▶ Work to be completed
Pull out of the data below the stretch of lines bounded by the one containing "Task: Uncheck the Act 2 checkbox" and the one containing "Click readOnlyRootFilesystem in", both bounds included, unchanged.

################

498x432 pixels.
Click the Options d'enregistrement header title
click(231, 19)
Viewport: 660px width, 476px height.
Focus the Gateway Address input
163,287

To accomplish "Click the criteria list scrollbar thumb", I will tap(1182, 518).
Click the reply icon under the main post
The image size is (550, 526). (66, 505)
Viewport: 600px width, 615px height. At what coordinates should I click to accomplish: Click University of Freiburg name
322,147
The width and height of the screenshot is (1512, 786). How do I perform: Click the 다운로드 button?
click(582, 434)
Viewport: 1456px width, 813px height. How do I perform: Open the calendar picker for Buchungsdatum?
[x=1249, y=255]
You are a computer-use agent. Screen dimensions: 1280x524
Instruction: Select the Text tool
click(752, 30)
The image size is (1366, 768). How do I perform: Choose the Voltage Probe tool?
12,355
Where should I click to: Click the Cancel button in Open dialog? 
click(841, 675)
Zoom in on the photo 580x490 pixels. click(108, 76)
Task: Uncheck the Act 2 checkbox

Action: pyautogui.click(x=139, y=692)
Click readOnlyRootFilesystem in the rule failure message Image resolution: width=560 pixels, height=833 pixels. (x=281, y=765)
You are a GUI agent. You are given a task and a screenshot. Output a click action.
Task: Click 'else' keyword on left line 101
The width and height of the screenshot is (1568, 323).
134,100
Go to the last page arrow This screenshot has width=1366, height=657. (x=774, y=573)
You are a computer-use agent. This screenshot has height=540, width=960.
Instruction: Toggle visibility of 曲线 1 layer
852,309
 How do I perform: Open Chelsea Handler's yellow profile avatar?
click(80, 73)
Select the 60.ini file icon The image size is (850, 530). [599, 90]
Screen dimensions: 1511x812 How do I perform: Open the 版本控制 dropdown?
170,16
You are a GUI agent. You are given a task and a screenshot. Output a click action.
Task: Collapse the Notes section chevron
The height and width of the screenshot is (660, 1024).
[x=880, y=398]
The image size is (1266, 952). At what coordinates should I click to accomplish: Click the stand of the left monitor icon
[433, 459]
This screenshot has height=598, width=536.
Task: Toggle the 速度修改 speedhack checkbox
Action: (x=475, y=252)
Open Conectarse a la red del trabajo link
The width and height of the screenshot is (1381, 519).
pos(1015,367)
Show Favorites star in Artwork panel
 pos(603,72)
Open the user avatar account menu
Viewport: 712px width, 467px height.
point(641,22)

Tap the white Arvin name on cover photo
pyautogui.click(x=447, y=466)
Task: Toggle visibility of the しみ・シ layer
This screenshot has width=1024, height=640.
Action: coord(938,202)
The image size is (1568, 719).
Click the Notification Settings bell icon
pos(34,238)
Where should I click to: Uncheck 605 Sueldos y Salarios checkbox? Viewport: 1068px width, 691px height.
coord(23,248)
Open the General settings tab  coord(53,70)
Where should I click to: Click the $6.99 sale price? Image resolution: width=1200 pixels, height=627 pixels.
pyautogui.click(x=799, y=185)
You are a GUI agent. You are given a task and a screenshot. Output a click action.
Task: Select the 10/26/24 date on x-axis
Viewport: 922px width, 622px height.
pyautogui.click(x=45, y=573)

################

▶ Written response
Task: Uncheck the Act 2 checkbox

Action: pyautogui.click(x=139, y=692)
Click readOnlyRootFilesystem in the rule failure message Image resolution: width=560 pixels, height=833 pixels. (x=281, y=765)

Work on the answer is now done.